The state appeals from an order sustaining a demurrer to the information against the respondent, and a judgment of dismissal.

It is not necessary to set out the information, as it is excepted to, not because of a defective statement of the facts charged, but because of the insufficiency of the facts, under any view of the law, to constitute a public offense. The conduct of the respondent, which it is charged constitutes a crime, consisted of his secretly placing a dictograph over the transom of room No. 400 of the Adams Hotel, situated in the city of Phoenix, in which was a telephone transmitter connected with the Mountain States Telephone & Telegraph Company’s telephonic system, for the purpose of learning the contents of any message that the occupant of room No. 400 might send over said telephone line; and, to assure his hearing any such message, it is charged, respondent with a wire connected the dictograph with the earpiece thereof, which was located and used in another room occupied by respondent, and that in this manner he did learn, and attempt to learn, the contents of messages spoken into the telephone transmitter by the occupant of room 400.

The information is grounded upon section 692 of the Penal Code which reads as follows:

“Every person who, by means of any machine, instrument or contrivance, or in any other manner willfully and fraudulently reads, or attempts to read, any message, or to learn the contents thereof, while the same is being sent over any telegraph or telephone line, or willfully and fraudulently or clandestinely learns, or attempts to learn, the contents or meaning of any message while the same is in any telegraph or telephone office, or is being received thereat or sent therefrom, or who uses or attempts to use, or communicates to others any information so obtained, is punishable as provided in section 690.”

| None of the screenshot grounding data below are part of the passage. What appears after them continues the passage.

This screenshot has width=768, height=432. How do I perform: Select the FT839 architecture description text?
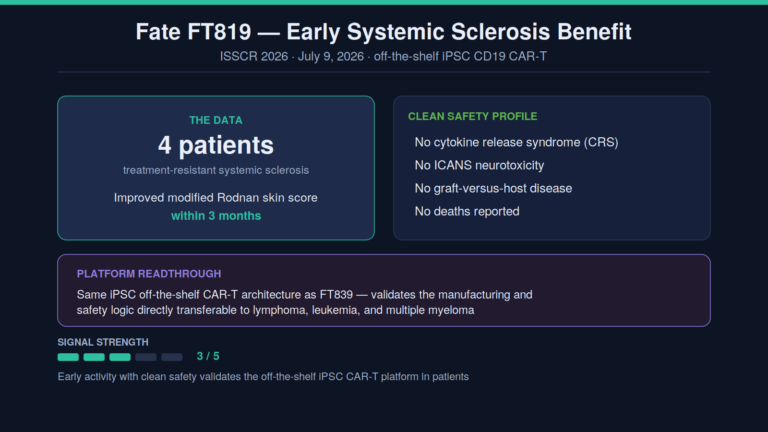[304, 302]
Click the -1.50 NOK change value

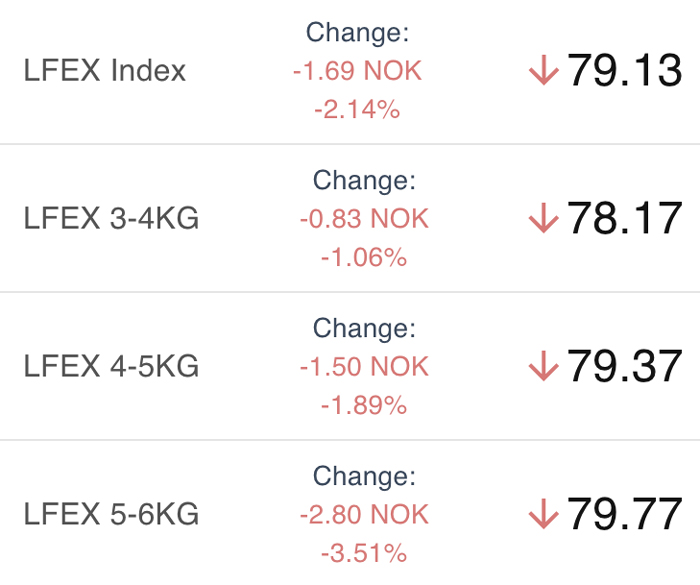(364, 366)
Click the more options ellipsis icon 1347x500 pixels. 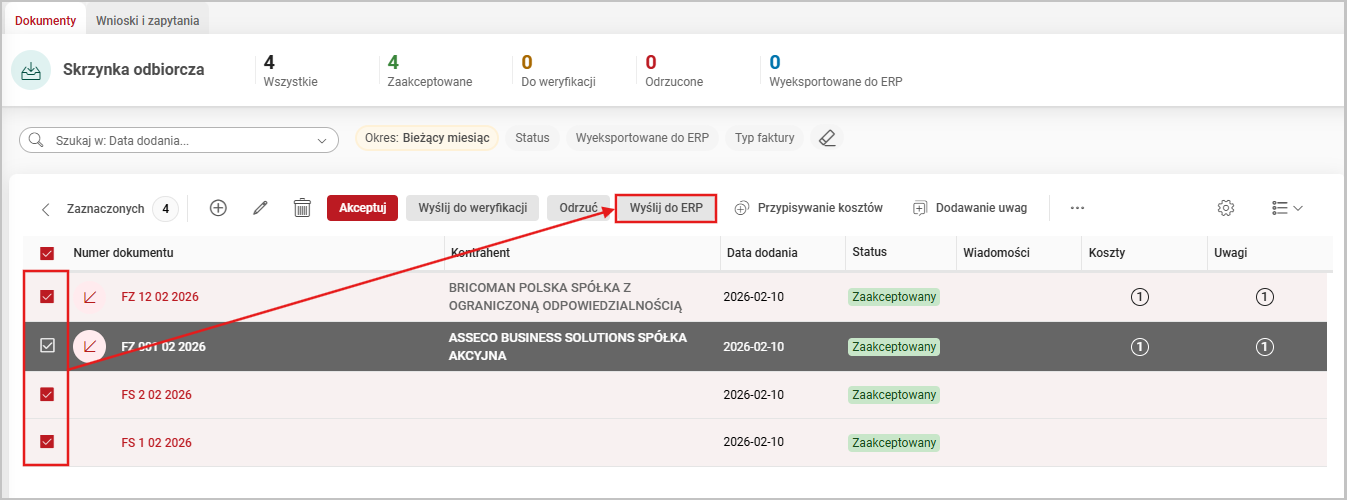tap(1077, 208)
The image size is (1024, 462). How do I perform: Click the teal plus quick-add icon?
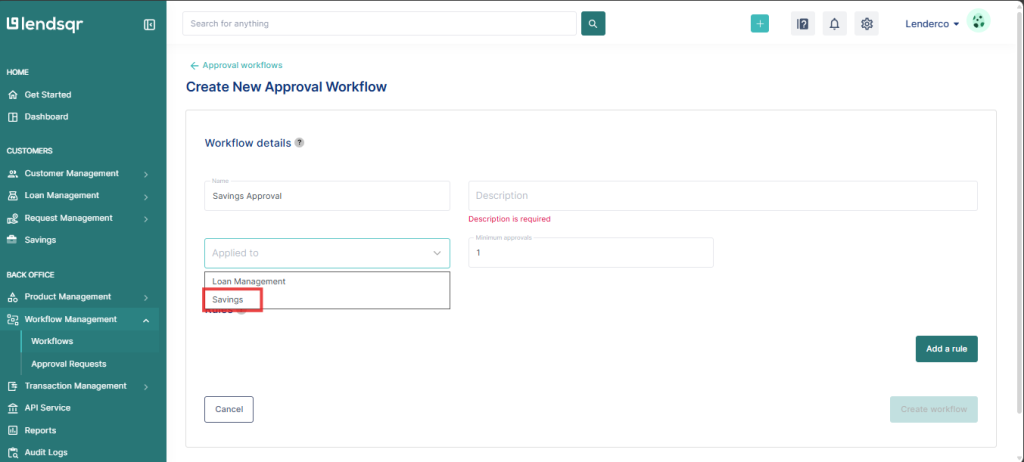click(760, 24)
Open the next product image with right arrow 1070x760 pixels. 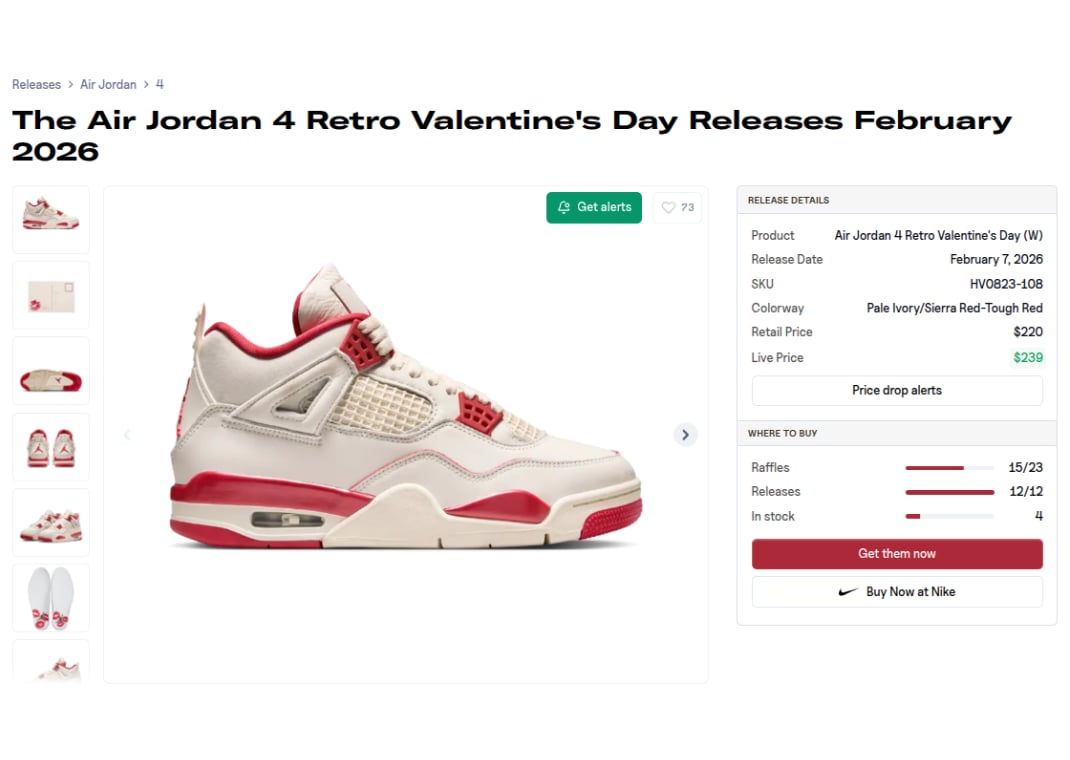(x=685, y=434)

*504This section, defines three offenses differentiated from each other principally in the circumstance of time and place of commission. The first has to do with the interception of messages whilst in transmission, “whilst the same is being sent over the telegraph or telephone line.” The locus of the second is the receiving and sending telegraph or telephone office. The third denounces the use or communication of the information obtained at either of the places and times mentioned in the first two.

The facts of this case must bring it within one of these definitions to constitute a public offense. The state insists, under the facts as pleaded, respondent is guilty of the offense of learning, or attempting to learn, the contents of the messages while they were being sent over the telephone line. It cannot be truthfully said that one listening to another speaking a message into a telephone transmitter is learning the message as it goes over the line. Such a one is learning the message while it is being sent, at the instant it is being taken up by the electric current, but before it starts on its journey over the wire. The word “sent” is used twice, in section 692, but not in the same sense. The context shows it was not used to convey the same meaning in both instances. In the last use thereof, it is found in connection with the crime of learning the contents of a message while the same is being received at a telephone office or being sent therefrom.

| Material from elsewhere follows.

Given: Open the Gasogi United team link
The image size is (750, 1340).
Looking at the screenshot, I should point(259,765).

In the first use, it is in connection with the crime of learning, or attempting to learn, the contents of the message whilst it is being sent over the telephone line. If the latter was intended to comprehend the sending of the message, that is, the speaking of it into the transmitter, then its repetition in the second definition was a vain thing. To give effect, as was evidently intended, the learning, or attempting to learn, the contents of the message “whilst it is being sent over the telephone line” must be construed to mean the interception of the message between the termini on the line by means of a machine, instrument, or contrivance, or in some other manner, and not the learning of the message as it is spoken into the transmitter of the telephone at the initial point, at the place of sending, the telephone office, for that is a separate offense. It was directed against what is commonly known as “wire tapping,” defined by the Standard Dictionary as “the act or process of tapping a wire for the purpose of diverting the *505current or securing or sending information.” This process is effected by a machine, instrument, or contrivance attached to the wire over which the message is being sent, or over which it is traveling; and, inasmuch as some other way might be invented to intercept the electric current, the legislature provided against it by inserting “or in any other manner,” meaning thereby that it should be unlawful to divert the current by the specific means named or any other, but it all has reference to what is known as “wire tapping.”

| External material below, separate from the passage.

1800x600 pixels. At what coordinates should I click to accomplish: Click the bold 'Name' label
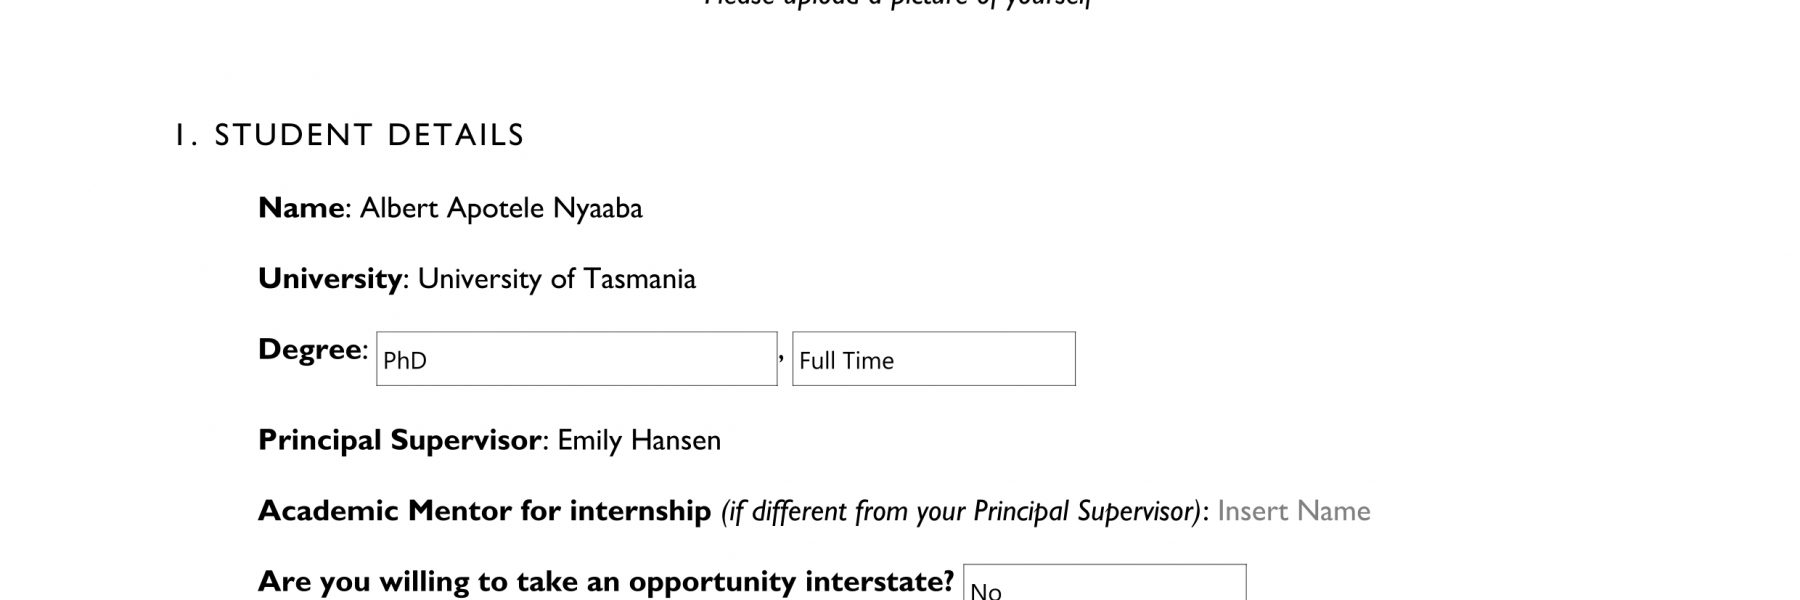pyautogui.click(x=301, y=208)
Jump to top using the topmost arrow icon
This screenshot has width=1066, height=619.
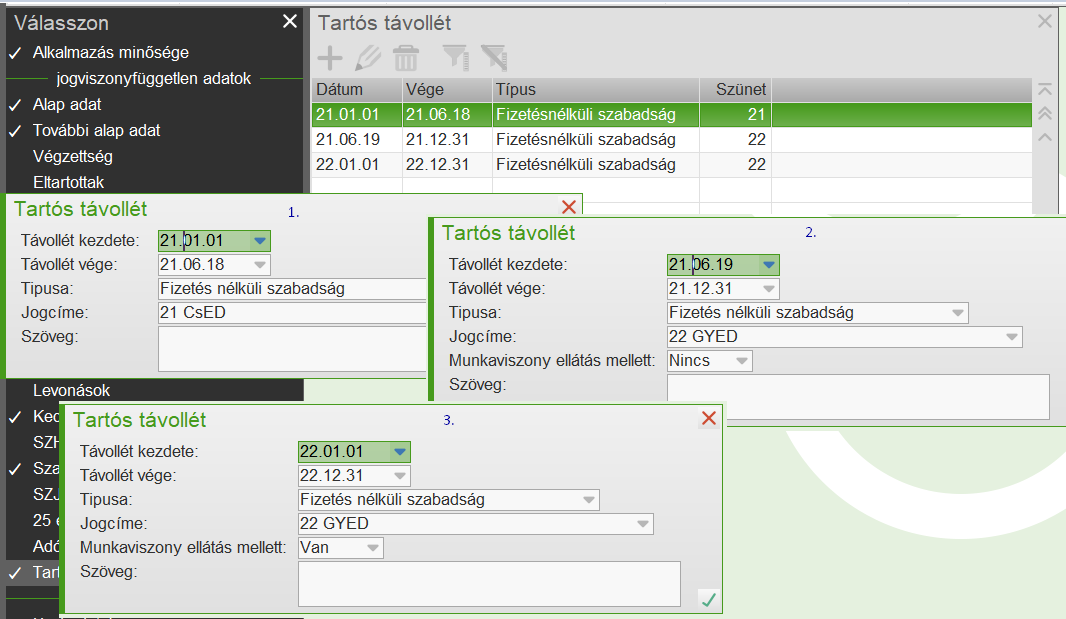tap(1045, 88)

Section 692, in its present form, first appeared in our laws in the revision of 1913. It is found in the Penal Code of 1887 as section 1013, and in the Penal Code of 1901 as section 598, but in these it only applied to telegraphic messages and telegraphic offices. It was first made to cover telephones and telephone offices in the revision of 1913, by inserting the two phrases, “or telephone line,” “or telephone office,” which had the effect of extending the terms of the statute so as to include persons who, under the same conditions and circumstances, learned, or attempted to learn, telephonic messages as, before the amendment, were necessary to constitute the offense of learning, or attempting to learn, a telegraphic message. Now, when it is considered how telegrams are made up and sent, it is too clear for argument that the acts denounced under the old law were the interception of the message as it traveled over the wire, or the learning, or attempting to learn, its contents at the receiving or sending office. It is not a telegraphic message until it is received at the telegraph office. Until it is delivered to the telegraph company, the duty of protecting its contents devolves upon the sender, and the same is true as to telephone messages. Section 689, Penal Code.

When the statute was originally adopted, we had no telephones. It was intended to protect the public’s and the telegraph company’s business from trespassers who would invade the secrecy of private telegraphic correspondence, and was admirably and comprehensively drawn for that purpose, but the legislature, in amending the original act to cover telephone messages, did not take into consideration the situations that have arisen by reason of the installment of telephones in private homes, in hotels, and business places, from which so many messages, in these later days, originate, and for that *506reason perhaps the law was not extended to protect telephonic conversations in such places.

^ It is urged by the prosecution that under a liberal construction, which is not only authorized, but enjoined, in construing penal statutes (section 5, Penal Code), section 692 would cover the acts alleged in the information. If by a “liberal construction” it is meant that the courts can extend the meaning of the language used by the legislature to include all cognate or related acts to those actually condemned, the contention is plausible; but, as we view it, we are not permitted to go that far. If the letter of the law clearly excludes the state of facts propounded in the pleading, or does not reasonably include them, even though they be within the reason and policy of the legislation, the courts cannot, by implication or construction, declare a person charged with them guilty of a crime. In this information the facts alleged do not meet the conditions of the statute, either in letter or in spirit.^) The acts alleged do not constitute the crime of learning, or attempting to learn, the contents of a telephonic message while it is being sent over the line, for, as we have seen, from the context and history of this offense, it is clearly what is known as wire tapping. They do not constitute the crime of learning, or attempting to learn, the contents of a telephonic message at the receiving or sending office of the telephone company. These, together with the offense of using or communicating the information so obtained, are the only crimes defined by section 692. The facts alleged in the information fall far short of the facts the legislature has said in section 692 constitute a public offense.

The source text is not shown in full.